The result? Says James Burke, creator and host of seven BBC TV series, including Connections, "Enthralling. Astonishing. Written with the panache of the Great Blondin turning somersaults on the rope above Niagara. Profound, extraordinarily eclectic, and crazy. The most exciting cliffhanger of a book I can remember reading."
Why do we need you?
A paradigm shift can flip the way that you and I see everything around us and everything inside of us. Equally important, it can flip the vision of the leaders who make the policy decisions that shape your life and mine.
Paradigm shifting takes work. It takes snapping the media to attention. Five New York Times staffers and contributors are reading The God Problem. One says The God Problem is “mind-bending” and “daring.” Another says it’s “ebullient” and “enthralling,” a “piece of intellectual detective work, bursting with original insight.” And David Swindle, associate editor at PJ Media, says that The God Problem “will change your life.” But that’s just a tiny start.

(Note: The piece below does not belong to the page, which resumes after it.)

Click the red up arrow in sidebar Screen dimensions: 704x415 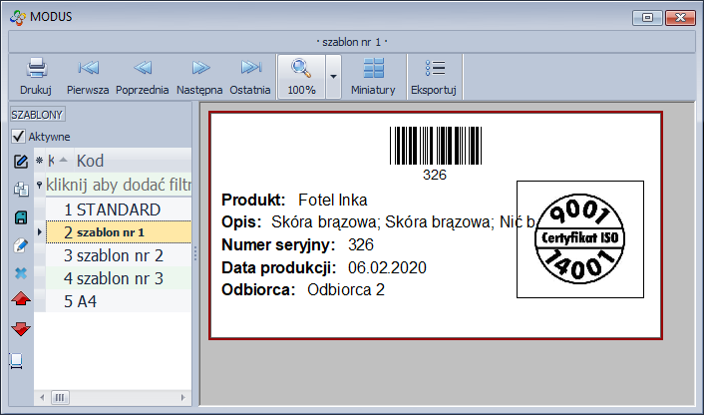point(21,301)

Paradigm shifting takes a media campaign. Not just any media campaign. A saturation media campaign. Dan Schneider--founder of the 125-million-hit arts-and-ideas website Cosmoetica.com—is the writer Roger Ebert calls the “ideal critic.” Schneider poses a question: “Is The God Problem a great book like Darwin’s The Origin Of Species, Lyell’s Principles Of Geology, or Newton’s Principia Mathematica?” That’s for you to decide. But Darwin and Newton mounted intense, long-term campaigns to make sure that their ideas gave new tools to your mind and mine.
Now it’s time to make sure that even newer tools of thought are available to the very highest and the very lowest levels of the global mind.
What does Bloom know about media campaigns?
Howard Bloom, the author of The God Problem, is an expert in mass behavior, from the mass behavior of quarks to the mass behavior of human beings. From 1968 to 1988, Bloom undertook one of the strangest Voyages of the Beagle in the history of science. He entered a field he knew nothing about, pop culture, an arena he saw as “the mythmaking machinery of modern society.” And he founded and ran the biggest PR firm in the music industry, building or sustaining the careers of Michael Jackson, Prince, Bob Marley, Bette Midler, Aerosmith, Queen, Kiss, AC/DC, Simon & Garfunkel, Billy Joel, Peter Gabriel, David Byrne, Grandmaster Flash and the Furious Five, Run-DMC, and over a hundred others. His star-making generated $28 billion in revenues (more than the gross domestic product of Oman or Luxembourg) for companies like Sony, Disney, Pepsi Cola, Coca Cola, and Warner Brothers. All in a quest for scientific understanding.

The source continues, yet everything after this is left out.